**Short problem:**
Continue the passage on press freedom in Uganda after its final sentence.

**Extract to read:**
======
I soon learnt that even a foreign correspondent was not guaranteed freedom of expression in Uganda. Not only was the accreditation of BBC World Service correspondent Will Ross shortened from one year to four months without any explanation from the state but the Canadian correspondent for ‘The Economist’, Blake Lambert, was also declared persona non grata and forced to leave the country based on the Director of the Media Center Robert Kabushenga’s allegations that Lambert’s work was biased and prejudiced against Uganda’s foreign interests. Acts were condemned by organisations including Amnesty International, Reporters Without Borders and the Committee to Protect Journalists.
With the most alarming cases being tracked by Human Rights Watch and the director of the Foundation for Human Rights Initative, Mr. Livingstone Ssewanyana, Uganda has started to become quite an autocratic country, and certainly far from free. Several other NGOs in Uganda defend journalists’ rights - support comes from the Foundation for African Development and other institutions such as: Friedrich Ebert Foundation, Konrad Adenauer Foundation, and the Danish International Development Agency.
Freedom of expression is guaranteed by the constitution of Uganda: "Every citizen has a right of access to information in the possession of the State or any other organ or agency of the State, except where the release of the information is likely to prejudice the security or sovereignty of the State or interfere with the right to the privacy of any other person." supra at Article 29. Article 41)
In the communications sector however, among the pending bills which contravene the freedom of expression, is the Anti Terrorism Act which bars the media to report on rebel insurgency. The Act says ‘anyone who engages in or carries out any act of terrorism commits an offense and shall on conviction be liable to suffer death’. Nevertheless, the definition of terrorism and additional offences are cast in terms that are too vague and general. Section 7 of the Act defines the offence of ‘terrorism’ – which of course is punishable by death - very broadly, increasing the risk of human rights violations further. On the other hand, the Penal Code Act not only has problems with the regulation of the right to privacy but also enforces sedition and sectarianism charges.
Other restrictive legislation which has the potential to stifle independent thought and action and infringe on freedom of communication is the recently passed “phone tapping bill”, otherwise known as the Regulation of Interception of Communication Bill 2007 which authorises government security agencies to tap private conversations as part of wider efforts to combat terrorism-related offences in the country; this includes: the interception of telephone calls, faxes, emails; monitoring meetings, movements and activities and electronic surveillance of people; and finally access to bank accounts. The Act says that the purposes for which interception or surveillance may be conducted are safeguarding the public interest. The Act allows the security officers to use ‘reasonable force’ while pursuing terrorism suspects, it states however that no police officer or person assisting such an officer in hunting suspected terrorists is liable to any civil proceedings. Such a law used wrongly may not only serve as a tool of censorship regarding rebel activities, allowing the government to conceal uneasy facts about the war with the rebels, but it can also lead to the abuse of media representatives who wish to publish materials on rebel activities.
======
**Data block:**

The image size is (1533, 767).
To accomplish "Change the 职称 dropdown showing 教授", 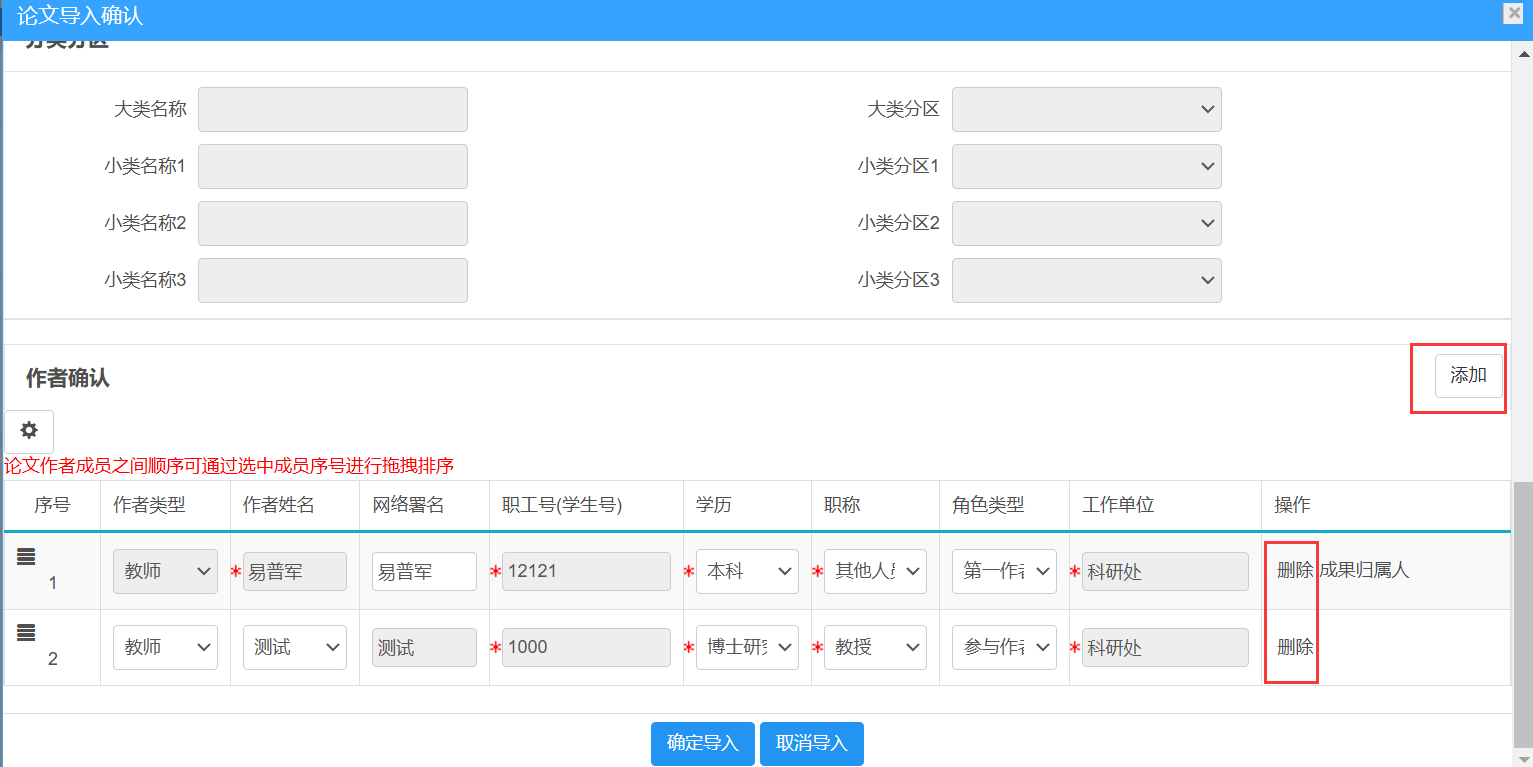I will coord(875,647).
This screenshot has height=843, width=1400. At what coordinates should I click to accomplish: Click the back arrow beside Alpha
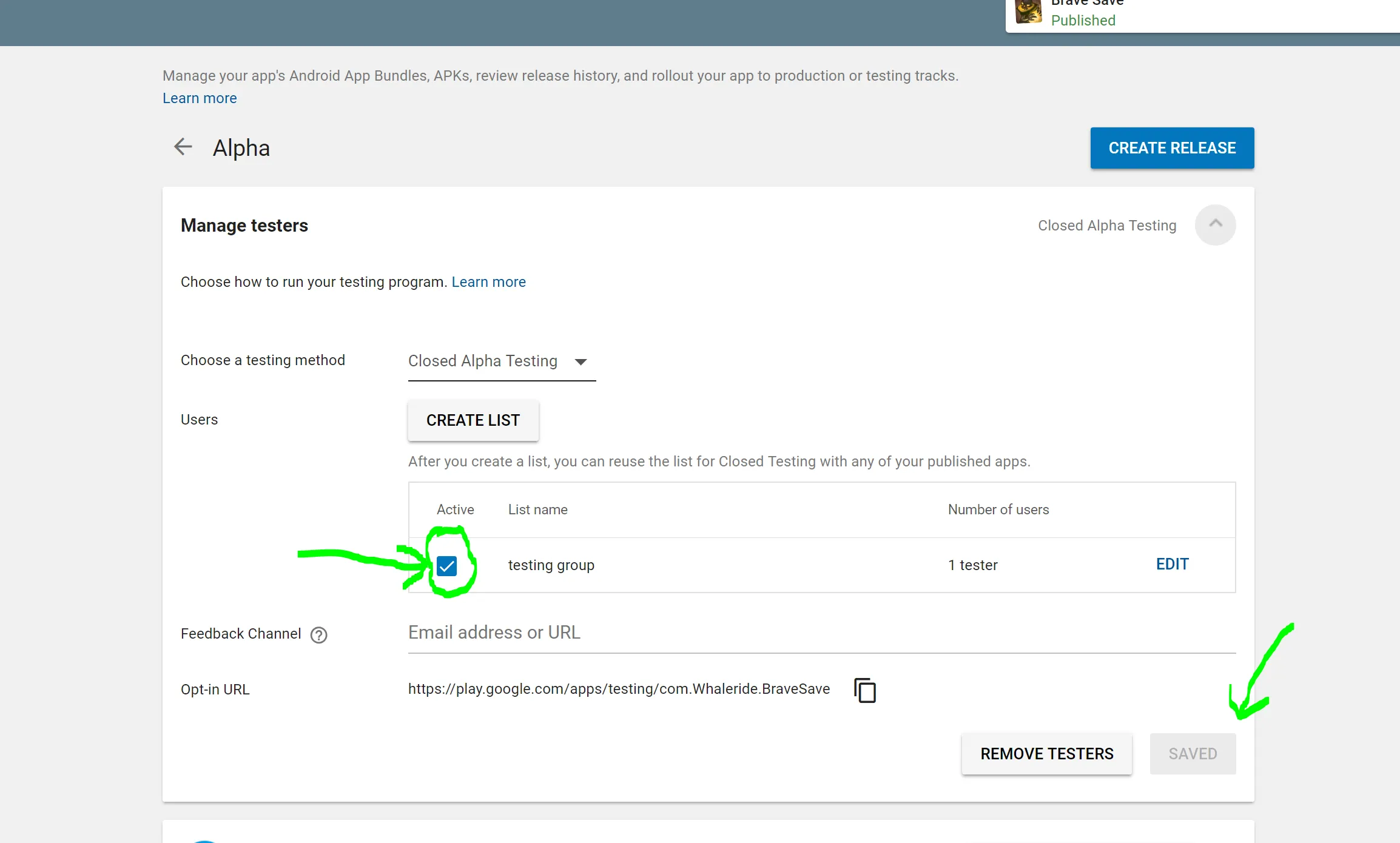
======
**Response to this exercise:**
Although the cases mentioned above seem quite outdated, things haven’t really improved. Actually, with the opposition against Museveni somewhere in the margin of 42% (the most recent data comes from 2006), the freedom of the press is getting narrower as the country heads closer towards to the 2011 presidential elections.
Among many, you will read stories about “a talk show host locked in a car boot for hours and later on beaten at the Central Police Station”, “a reporter assaulted for asking annoying questions”, or the recent case of Kingdom FM reporter Rogers Matovu, 22, who was arrested and detained on Monday the 19th/July/2010 (the constitution of Republic of Uganda Article 23(4) b bars security agencies from detaining anybody over than 48 hours from the time of his arrest) and has been released this Sunday without charge.
Uganda has at the moment more than 15 newspapers, 10 magazines, 45 TV stations, and 165 radio stations. Internet facilities are available mainly in urban areas and small towns.
The majority of media is private and controlled by so-called media houses – companies established with the same procedures as any another enterprise. According to HRNJ Uganda, most of the media houses managers and owners, however, put pressure on Ugandan journalists to drop or use particular stories; in turn, it is reported that some media houses have been forced by government to drop certain stories, especially those related to security.
(All photos by the author; for the safety of journalists the audio interviews with them remain unrevealed)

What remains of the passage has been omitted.